Bizarre idea: creating our own extension to msi for cross-platform installers

Reece Dunn msclrhd at googlemail.com
Sun Jul 27 04:09:58 CDT 2008


2008/7/27 Scott Ritchie <scott at open-vote.org>:
> Just a crazy thought, but...
>
> What if we created a standard for passing some sort of wine-specific
> metadata in an MSI file?  Windows would ignore it, but application
> developers could use it to include some helpful Linux-specific Wine
> instructions like what windows version to use, a custom .desktop file,
> or even instructions to install into a completely independent Wine prefix.
>
> This way, a single .msi file could be a true universal installer for
> both Windows machines and Linux machines.  Moreover, there'd be less of
> a need to create custom Wine packages for applications like Picassa
> since a lot of that functionality would be abstracted into Wine itself.
>
> Thoughts?

That sounds interesting.

The main MSI data is essentially just a database.

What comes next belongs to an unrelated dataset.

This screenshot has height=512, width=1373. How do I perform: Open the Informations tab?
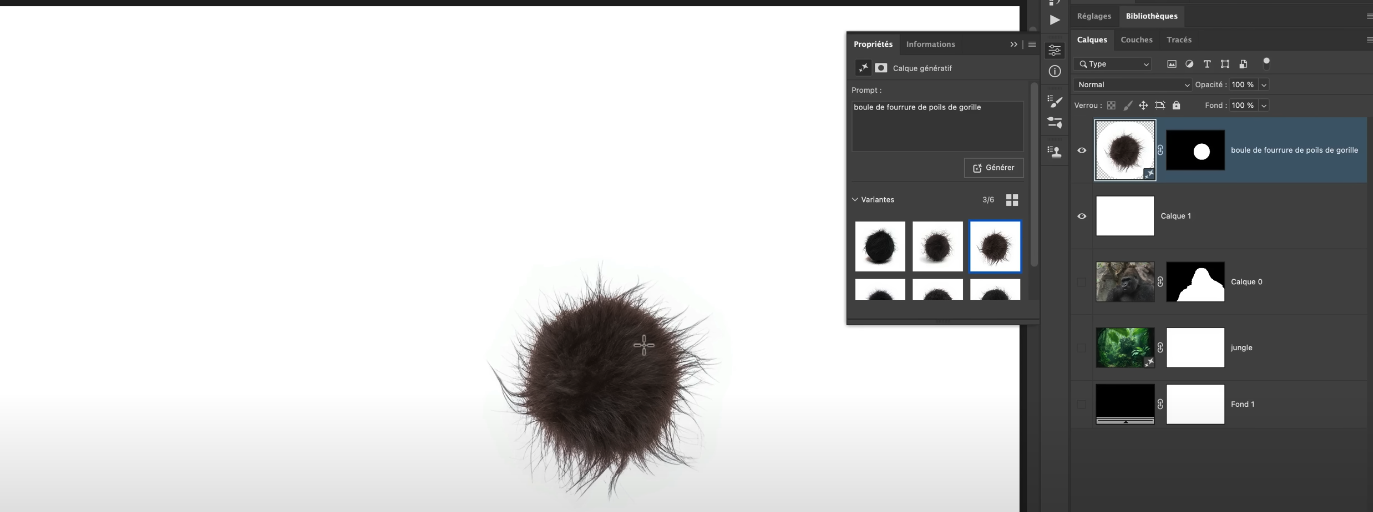click(930, 44)
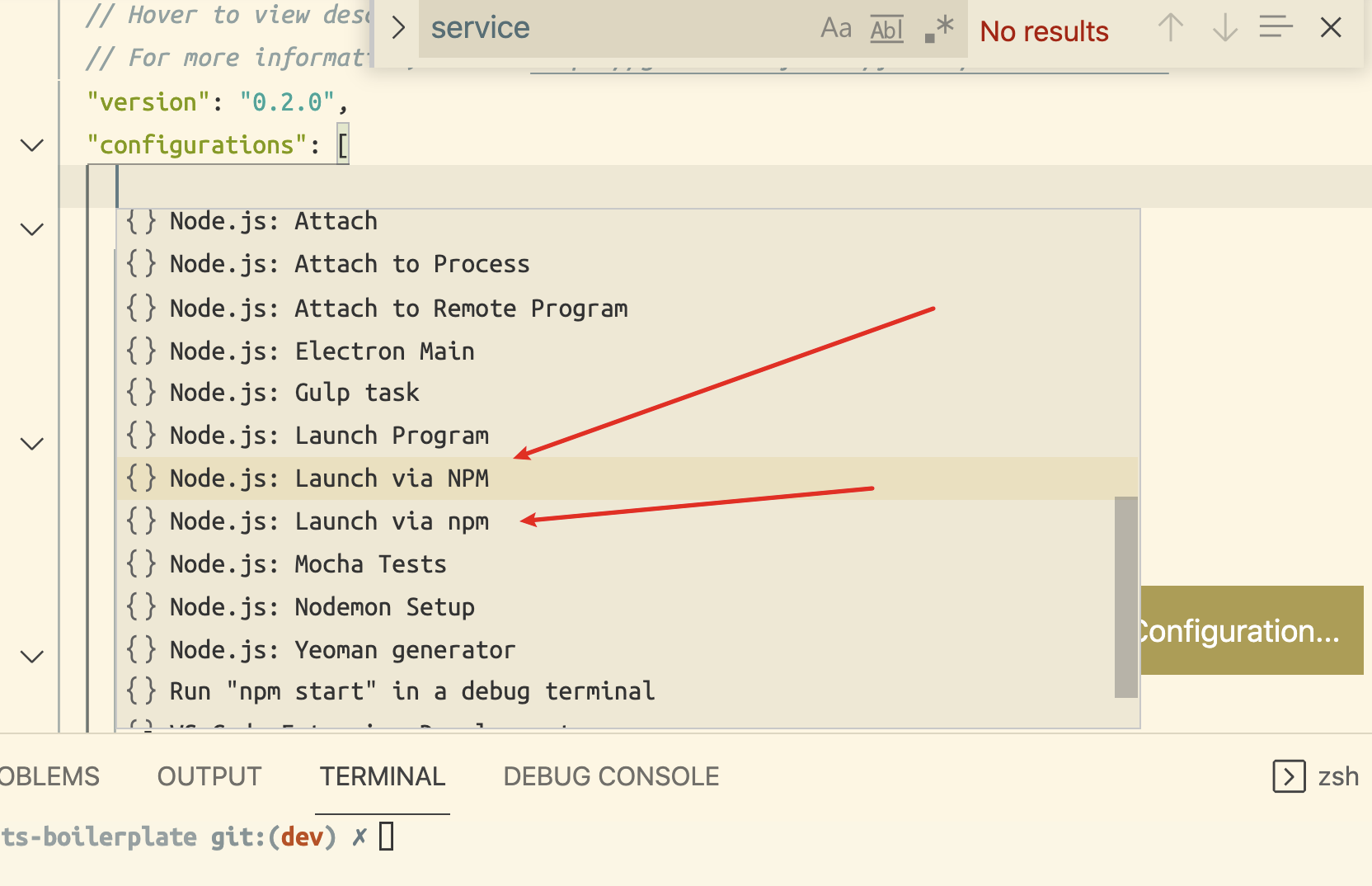
Task: Expand the replace field chevron
Action: tap(398, 28)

Other people provide
their own extensions, for example, InstallShield have their own
extensions to support self-registration of DLL's via (something like)
_IISSelfReg and _IISSelfUnReg tables.

I don't see why we can't add things like X11Desktop tables and the like.

@Markus:
It would be easier for Windows-specific vendors to update MSI files
than it would for them to learn, support and test package
manager-based installs. Also, native Linux packages don't have support
for things like registering COM components, adding registry data and
other Windows-specific tasks.

How many people will add support for this, I don't know. Maybe this is
something the CrossOver team could do as part of their
migration/support service for vendors ^_^.